High-Voltage-Stress Induced Degradation and Radiation Response of GaN-Based HEMTs

Abstract

GaN-based HEMTs are increasingly popular for use in space-based, high-power, high-voltage and high temperature applications due to the large band gap, high breakdown electric field, low carrier generation rate by thermal activation, and high mobility two-dimensional electron gas (2DEG) at the heterointerface. In this work, high-voltage-stress induced degradation and radiation response of GaN-based HEMTs are studied. Low-frequency noise measurements are performed to characterize the defects before and after stress/irradiation. First, the effects of hot-carrier stress at temperatures up to 125 oC are evaluated for industrial-quality AlGaN/GaN HEMTs biased in the ON, semi-ON, and OFF states. Both donor-like and acceptor-like defects can play significant roles in the device degradation, with densities depending on stress time, temperature, and bias condition. The worst-case transconductance degradation is observed under ON bias condition at elevated temperatures. Dehydrogenation of ON-H impurity complexes during ON-bias stress and the resulting increases in densities of ON-related donor-like defects are evidently the reliability-limiting mechanism in these devices.
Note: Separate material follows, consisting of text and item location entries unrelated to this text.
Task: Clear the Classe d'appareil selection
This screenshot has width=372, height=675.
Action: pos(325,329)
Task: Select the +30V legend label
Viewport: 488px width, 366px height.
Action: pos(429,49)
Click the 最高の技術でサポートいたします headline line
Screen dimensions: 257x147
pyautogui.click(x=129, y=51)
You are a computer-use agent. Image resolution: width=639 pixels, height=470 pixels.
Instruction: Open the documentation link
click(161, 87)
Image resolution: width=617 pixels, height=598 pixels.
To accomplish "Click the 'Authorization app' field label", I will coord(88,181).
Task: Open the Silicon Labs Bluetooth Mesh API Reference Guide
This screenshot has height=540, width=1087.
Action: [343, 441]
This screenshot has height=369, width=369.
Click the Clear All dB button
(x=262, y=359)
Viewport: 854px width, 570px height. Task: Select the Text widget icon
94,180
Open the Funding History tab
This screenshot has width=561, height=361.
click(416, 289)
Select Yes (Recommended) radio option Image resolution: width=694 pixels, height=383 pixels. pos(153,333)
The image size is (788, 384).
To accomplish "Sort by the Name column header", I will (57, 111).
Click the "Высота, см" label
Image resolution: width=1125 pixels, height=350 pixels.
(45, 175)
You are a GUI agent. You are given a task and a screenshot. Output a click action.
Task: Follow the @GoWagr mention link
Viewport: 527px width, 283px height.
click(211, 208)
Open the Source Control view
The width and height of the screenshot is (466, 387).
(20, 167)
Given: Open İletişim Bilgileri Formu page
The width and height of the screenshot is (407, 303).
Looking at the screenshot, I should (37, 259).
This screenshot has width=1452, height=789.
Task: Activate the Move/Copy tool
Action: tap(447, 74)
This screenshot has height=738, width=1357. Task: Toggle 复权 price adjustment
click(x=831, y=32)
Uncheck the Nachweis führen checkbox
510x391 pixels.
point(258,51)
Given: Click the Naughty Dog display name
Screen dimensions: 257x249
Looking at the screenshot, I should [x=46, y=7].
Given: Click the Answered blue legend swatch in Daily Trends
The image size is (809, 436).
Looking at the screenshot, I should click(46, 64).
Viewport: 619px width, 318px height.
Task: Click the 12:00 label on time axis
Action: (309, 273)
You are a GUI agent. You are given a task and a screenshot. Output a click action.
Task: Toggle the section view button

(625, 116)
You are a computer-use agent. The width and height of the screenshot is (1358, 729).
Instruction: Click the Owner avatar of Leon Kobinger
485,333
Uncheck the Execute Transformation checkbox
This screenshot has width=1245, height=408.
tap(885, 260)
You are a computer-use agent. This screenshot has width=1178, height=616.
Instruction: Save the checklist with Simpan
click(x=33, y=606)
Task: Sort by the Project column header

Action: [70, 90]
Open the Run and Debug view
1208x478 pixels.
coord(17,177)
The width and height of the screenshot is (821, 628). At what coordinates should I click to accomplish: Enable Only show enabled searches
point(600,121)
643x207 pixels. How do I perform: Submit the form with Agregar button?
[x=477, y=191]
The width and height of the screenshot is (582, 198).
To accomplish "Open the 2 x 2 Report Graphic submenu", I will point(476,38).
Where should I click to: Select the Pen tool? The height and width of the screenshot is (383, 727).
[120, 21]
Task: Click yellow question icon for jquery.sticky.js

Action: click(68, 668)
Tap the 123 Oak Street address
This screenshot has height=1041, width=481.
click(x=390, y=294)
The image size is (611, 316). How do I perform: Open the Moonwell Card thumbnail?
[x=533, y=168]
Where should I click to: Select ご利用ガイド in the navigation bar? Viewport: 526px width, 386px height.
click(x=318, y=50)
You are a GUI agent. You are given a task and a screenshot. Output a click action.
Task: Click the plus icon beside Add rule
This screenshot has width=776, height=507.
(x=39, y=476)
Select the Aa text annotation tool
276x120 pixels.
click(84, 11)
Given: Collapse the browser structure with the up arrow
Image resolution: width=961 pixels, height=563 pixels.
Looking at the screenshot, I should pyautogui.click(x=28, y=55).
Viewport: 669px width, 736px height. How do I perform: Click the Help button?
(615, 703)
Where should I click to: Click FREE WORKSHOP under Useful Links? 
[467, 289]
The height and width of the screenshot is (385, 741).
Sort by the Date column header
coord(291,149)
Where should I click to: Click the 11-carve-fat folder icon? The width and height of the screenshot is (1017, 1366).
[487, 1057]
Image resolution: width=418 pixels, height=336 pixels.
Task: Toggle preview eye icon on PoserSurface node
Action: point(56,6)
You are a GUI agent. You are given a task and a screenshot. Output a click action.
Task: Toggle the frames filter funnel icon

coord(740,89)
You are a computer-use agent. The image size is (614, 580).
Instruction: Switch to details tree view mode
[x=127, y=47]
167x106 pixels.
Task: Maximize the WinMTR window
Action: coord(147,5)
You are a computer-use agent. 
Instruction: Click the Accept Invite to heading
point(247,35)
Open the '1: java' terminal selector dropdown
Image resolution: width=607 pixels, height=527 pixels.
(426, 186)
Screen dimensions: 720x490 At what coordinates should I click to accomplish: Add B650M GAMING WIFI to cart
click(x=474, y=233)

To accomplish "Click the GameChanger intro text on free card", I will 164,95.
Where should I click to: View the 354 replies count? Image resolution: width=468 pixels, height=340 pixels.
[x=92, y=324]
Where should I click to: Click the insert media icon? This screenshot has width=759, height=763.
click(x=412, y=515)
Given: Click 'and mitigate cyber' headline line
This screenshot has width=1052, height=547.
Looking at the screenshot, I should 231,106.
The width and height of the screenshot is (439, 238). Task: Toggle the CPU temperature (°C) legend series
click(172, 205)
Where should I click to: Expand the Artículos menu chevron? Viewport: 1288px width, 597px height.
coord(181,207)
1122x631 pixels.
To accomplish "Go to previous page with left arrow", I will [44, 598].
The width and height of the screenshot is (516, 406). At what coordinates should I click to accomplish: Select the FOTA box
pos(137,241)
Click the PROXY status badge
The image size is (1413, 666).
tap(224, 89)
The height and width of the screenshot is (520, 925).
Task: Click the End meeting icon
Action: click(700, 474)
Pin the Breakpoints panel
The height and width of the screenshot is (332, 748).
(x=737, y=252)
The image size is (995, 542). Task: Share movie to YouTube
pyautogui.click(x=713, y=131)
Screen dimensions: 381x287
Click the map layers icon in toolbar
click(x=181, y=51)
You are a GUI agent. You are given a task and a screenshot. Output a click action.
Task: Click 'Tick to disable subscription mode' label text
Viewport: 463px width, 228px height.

Then we evaluate the effects of 10-keV X-ray irradiation, 1.8 MeV proton irradiation, and high-voltage stress on three kinds of GaN HEMTs: two kinds of industrial-grade AlGaN/GaN HEMTs and one research-grade InAlN/GaN HEMT. ON-related donors, VN-related acceptors and NGa-related acceptors are the main defects dominating the radiation response and reliability of these devices.